The Hitchhiker’s Guide to scRNA-seq course

Integration

This site serves as a repository for the course materials provided on the second day of the course The Hitchhiker’s Guide to scRNA-seq (08-12/07/2024, iMM, Lisbon, Portugal), which focuses on the integration of single-cell RNA sequencing data.

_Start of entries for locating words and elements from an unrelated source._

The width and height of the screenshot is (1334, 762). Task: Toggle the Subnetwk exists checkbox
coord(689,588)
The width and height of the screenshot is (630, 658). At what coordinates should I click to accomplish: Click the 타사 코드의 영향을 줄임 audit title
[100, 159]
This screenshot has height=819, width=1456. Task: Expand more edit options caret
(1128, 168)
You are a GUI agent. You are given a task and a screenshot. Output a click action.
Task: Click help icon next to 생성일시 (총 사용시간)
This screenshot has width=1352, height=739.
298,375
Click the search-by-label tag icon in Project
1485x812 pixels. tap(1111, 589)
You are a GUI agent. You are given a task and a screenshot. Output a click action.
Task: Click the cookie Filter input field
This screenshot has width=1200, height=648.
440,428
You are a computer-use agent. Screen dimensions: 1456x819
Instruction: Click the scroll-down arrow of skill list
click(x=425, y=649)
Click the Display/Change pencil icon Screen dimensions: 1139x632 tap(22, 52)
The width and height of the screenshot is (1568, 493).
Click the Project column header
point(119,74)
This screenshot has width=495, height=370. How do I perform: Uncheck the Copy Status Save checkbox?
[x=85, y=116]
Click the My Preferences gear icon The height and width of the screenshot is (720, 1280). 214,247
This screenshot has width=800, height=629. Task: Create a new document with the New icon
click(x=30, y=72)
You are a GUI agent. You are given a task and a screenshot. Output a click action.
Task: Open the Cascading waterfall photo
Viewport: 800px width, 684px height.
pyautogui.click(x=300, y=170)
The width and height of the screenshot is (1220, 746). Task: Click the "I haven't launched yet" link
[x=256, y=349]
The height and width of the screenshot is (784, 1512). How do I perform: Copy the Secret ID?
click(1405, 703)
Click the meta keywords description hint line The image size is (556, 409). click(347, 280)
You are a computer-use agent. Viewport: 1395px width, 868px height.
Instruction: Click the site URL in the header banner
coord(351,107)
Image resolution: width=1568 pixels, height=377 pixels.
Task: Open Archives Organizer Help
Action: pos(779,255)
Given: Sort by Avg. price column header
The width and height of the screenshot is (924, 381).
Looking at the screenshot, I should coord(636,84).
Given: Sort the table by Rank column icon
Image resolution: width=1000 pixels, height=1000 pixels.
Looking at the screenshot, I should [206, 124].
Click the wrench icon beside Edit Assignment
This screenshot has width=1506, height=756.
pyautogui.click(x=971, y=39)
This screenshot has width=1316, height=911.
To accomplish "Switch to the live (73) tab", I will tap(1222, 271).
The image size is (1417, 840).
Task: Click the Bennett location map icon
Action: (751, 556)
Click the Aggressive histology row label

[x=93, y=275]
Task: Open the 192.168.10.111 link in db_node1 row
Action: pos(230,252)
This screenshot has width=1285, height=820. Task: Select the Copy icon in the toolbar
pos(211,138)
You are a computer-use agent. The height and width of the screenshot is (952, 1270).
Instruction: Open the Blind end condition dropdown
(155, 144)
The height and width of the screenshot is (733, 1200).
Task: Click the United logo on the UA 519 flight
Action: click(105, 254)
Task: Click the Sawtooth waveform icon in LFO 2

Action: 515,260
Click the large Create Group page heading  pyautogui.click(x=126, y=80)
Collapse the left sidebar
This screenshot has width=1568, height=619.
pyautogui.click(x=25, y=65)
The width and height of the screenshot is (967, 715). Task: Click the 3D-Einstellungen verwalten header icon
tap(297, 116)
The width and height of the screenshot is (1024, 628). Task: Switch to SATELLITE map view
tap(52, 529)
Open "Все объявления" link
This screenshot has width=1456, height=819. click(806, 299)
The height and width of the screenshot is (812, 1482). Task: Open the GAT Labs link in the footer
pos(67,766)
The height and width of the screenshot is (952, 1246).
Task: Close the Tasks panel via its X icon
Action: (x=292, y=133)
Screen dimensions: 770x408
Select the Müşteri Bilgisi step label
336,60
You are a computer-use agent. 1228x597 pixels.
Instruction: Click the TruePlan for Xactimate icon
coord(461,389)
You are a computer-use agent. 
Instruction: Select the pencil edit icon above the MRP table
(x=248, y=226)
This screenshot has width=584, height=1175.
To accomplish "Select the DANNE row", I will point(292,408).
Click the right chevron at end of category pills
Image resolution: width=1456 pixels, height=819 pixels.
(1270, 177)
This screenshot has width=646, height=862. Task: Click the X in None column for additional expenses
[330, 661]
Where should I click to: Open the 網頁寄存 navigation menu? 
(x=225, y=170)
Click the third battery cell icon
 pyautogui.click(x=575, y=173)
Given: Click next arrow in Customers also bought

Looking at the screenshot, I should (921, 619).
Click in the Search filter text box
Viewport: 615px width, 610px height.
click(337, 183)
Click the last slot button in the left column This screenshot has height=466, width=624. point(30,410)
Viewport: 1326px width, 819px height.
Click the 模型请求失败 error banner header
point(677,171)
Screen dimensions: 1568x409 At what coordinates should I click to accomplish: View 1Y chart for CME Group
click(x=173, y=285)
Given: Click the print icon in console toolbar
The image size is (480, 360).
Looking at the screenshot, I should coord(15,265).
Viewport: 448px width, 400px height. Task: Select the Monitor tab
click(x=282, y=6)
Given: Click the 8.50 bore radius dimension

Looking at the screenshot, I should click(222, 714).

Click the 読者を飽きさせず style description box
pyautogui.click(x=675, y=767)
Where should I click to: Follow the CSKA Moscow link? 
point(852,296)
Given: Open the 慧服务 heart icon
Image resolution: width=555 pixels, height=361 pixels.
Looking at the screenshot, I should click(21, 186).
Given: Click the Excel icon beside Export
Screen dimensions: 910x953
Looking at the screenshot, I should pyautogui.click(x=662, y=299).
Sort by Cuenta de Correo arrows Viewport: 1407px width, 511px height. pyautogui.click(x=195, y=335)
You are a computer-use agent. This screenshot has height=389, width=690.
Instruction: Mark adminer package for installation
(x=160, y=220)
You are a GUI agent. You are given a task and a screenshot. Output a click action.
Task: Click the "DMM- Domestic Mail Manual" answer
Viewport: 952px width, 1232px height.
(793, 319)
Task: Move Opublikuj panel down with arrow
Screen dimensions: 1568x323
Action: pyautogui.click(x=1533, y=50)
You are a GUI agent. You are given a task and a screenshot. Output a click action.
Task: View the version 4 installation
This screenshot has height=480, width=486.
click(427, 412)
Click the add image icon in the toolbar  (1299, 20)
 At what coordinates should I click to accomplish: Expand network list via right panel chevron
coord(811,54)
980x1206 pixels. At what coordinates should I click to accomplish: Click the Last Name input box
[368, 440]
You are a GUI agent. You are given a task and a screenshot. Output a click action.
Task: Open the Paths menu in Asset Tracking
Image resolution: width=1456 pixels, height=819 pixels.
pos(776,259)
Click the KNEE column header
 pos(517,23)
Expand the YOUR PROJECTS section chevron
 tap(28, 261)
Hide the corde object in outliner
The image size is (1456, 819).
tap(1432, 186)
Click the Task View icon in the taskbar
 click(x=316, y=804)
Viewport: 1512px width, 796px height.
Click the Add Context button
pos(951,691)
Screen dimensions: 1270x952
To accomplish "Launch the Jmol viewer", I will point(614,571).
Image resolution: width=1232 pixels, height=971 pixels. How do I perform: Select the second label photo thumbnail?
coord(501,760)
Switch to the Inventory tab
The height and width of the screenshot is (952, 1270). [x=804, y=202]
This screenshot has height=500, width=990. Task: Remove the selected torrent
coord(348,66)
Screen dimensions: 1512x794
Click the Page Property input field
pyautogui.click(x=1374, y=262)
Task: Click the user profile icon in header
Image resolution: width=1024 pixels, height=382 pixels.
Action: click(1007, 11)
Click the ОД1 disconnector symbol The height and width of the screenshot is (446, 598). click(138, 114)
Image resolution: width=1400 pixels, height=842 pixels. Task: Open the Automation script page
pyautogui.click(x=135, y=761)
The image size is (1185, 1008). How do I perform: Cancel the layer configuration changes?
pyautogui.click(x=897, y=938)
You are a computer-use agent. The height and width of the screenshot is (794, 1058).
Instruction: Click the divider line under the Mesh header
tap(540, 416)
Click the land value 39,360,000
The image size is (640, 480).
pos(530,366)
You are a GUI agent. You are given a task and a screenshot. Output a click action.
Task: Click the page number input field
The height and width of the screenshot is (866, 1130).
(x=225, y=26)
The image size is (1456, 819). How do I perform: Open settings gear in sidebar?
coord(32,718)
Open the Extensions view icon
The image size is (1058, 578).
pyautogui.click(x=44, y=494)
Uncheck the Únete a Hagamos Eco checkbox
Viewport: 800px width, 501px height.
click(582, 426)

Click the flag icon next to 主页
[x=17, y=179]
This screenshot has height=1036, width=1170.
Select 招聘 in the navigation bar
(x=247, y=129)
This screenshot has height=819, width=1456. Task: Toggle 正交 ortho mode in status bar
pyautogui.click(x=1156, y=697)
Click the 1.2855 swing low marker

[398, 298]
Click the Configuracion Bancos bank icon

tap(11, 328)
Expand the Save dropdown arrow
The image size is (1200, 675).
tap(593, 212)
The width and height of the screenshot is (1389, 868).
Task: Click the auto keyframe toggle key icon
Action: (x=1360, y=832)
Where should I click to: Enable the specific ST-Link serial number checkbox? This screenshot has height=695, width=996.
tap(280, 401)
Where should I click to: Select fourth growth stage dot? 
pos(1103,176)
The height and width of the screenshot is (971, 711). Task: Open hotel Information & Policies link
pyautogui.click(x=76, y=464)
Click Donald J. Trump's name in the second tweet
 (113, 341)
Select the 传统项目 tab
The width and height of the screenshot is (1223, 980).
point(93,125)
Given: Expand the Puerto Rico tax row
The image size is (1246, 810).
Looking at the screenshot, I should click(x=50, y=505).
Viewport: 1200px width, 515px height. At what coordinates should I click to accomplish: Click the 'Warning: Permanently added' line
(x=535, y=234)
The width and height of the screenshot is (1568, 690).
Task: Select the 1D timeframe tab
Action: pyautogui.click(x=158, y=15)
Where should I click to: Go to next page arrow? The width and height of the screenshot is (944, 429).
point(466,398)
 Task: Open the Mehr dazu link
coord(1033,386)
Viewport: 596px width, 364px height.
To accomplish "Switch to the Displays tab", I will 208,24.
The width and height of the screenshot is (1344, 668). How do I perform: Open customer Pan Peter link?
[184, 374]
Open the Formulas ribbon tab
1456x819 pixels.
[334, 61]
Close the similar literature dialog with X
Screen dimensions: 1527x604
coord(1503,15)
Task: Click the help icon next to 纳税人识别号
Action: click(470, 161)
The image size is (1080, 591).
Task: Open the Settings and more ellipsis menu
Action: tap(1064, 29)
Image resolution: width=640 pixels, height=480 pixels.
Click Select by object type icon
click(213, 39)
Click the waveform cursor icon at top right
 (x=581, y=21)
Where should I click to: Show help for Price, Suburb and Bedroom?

The course materials utilize minimalistic, publicly available scRNA-seq datasets to evaluate the performance of various integration methods across three tasks: (1) cross-tissue, (2) biological conditions, and (3) cell lines. The course addresses the challenges of integration, highlighting the strengths and weaknesses of different methods applied to these tasks. Additionally, a practical example of reference mapping is demonstrated by classifying and projecting PBMCs from two COVID-19 patients onto a previously annotated PBMC reference.

Outline
Course materials
Software requirements
Target audience
Pre-requisites
Instructor
Disclaimer
Acknowledgements

Outline

The timeline for the second day of the course (09/07/2024):

1st morning session: introduction to integration (presentation)
2nd morning session: introduction to the practical session & hands-on (notebooks 1-2)
1st afternoon session: continue hands-on (notebooks 2-3) & wrap-up integration analysis sessions
2nd afternoon session: hands-on (notebook no. 4) & session’s wrap up/conclusions

Course materials

Introduction to integration of scRNA-seq data:

theoretical: presentation
hands-on: presentation

The course materials include four independent data analysis tasks:

Cross-tissue integration task
- main goal: evaluate the performance of different integration methods for a cross-tissue integration task.
- learning objectives: joint and integrative scRNA-seq data analysis with Seurat.
- data (pbmc3k_panc8.rds): a Seurat R object of two data sets - 3k human PBMCs from 10X Genomics and pancreatic islets from indrop1 - retrieved from SeuratData package (v.0.2.2.9001).
- R markdown notebook: 01_cross_tissue_task.Rmd
- vignette: 01_cross_tissue_task.html
- estimated computing time: <7 min
- estimated memory: <8 GB

Ifnb stimulated integration task
- main goal: evaluate the performance of different integration methods for an integration analysis involving different biological conditions.
- learning objectives: joint and integrative scRNA-seq data analysis with Seurat.
- data (ifnb.rds): a Seurat R object of two human PBMCs data sets - resting/control and interferon-stimulated - retrieved from the R package SeuratData (v.0.2.2.9001).
- R markdown notebook: 02_ifnb_stimulated_task.Rmd
- vignette: 02_ifnb_stimulated_task.html
- estimated computing time: <4 min
- estimated memory: <8 GB

Cell lines integration task
- main goal: evaluate the performance of different integration methods for the integration of cell lines with different proportions.
- learning objectives: joint and integrative scRNA-seq data analysis with Seurat.
- data (jurkat.rds): a Seurat R object comprising three data sets - Jurkat, HEK293T and Jurkat:HEK293T (50:50) - retrieved from 10X genomics and published by Zheng et al., 2017.
- R markdown notebook: 03_cell_lines_task.Rmd
- vignette: 03_cell_lines_task.html
- estimated computing time: <4 min
- estimated memory: <8 GB

COVID reference-mapping task
- main goal: learn how to perform and evaluate reference-mapping analysis of scRNA-seq data.
- learning objectives: perform and evaluate reference-mapping of scRNA-seq data with Seurat and Azimuth.
- data (covid.rds): a Seurat R object of a COVID-19 PBMCs data set from Guo et al., 2020 retrieved from cziscience
- R markdown notebook: 04_covid_refmap_task.Rmd
- vignette: 04_covid_refmap_task.html
- estimated computing time: <4 min
- estimated memory: <8 GB

The course material for these projects can be found in the following GitHub repository (under the folder course): https://github.com/elolab/Hitchhikers_Guide_scRNAseq_course.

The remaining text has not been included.